We point out the proof of the cosine addition formula is a generalization to that of Feldman 
who used $s=h=1.$
\section{Derivation of Trigonometric Difference Formulae}
The difference formulas can be obtained by replacing $\beta$ by $-\beta$ in eqs. (\ref{eq:trisinsum})
and (\ref{eq:tricossum}).\\
But we adopt a different approach.
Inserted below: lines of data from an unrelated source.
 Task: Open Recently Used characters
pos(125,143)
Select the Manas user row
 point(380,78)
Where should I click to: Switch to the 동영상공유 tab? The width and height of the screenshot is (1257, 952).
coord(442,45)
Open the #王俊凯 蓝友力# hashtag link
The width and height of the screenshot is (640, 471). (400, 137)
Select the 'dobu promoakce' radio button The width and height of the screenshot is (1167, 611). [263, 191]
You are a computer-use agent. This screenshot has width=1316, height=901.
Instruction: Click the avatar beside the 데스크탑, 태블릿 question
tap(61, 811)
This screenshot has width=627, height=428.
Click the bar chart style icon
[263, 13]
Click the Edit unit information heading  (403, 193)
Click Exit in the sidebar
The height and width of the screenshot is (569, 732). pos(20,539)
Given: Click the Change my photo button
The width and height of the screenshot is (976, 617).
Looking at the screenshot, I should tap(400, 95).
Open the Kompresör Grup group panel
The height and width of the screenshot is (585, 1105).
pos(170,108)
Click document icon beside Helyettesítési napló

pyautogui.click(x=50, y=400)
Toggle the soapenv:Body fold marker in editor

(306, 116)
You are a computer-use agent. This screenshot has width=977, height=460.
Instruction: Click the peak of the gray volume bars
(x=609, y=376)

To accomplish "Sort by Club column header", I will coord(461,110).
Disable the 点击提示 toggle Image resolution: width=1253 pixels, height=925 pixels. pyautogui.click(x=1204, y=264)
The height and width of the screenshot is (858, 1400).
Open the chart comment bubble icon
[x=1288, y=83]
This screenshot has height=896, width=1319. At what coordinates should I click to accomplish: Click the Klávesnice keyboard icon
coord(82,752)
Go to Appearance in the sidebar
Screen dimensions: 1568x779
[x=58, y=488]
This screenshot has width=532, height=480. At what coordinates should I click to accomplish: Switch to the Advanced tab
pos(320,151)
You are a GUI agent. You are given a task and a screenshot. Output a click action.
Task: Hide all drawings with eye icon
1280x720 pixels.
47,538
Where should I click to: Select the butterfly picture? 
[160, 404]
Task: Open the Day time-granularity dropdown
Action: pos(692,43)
We set $\gamma=\alpha+\beta$ so that $\beta=\gamma-\alpha.$\\
Then  eqs. (\ref{eq:trisinsum}) and (\ref{eq:tricossum}) reduce to
\begin{equation}\label{eq:trisinsum1}
\sin{(\gamma)} = \sin{\alpha}\cos{(\gamma-\alpha)}+\cos{\alpha}\sin{(\gamma-\alpha)}
\end{equation}
and
\begin{equation}\label{eq:tricossum1}
\cos{\gamma} = \cos{\alpha}\cos{(\gamma-\alpha)}-\sin{\alpha}\sin{(\gamma-\alpha)},
\end{equation}
respectively. We obtain the trigonometric difference formulae by solving eqs. (\ref{eq:trisinsum1})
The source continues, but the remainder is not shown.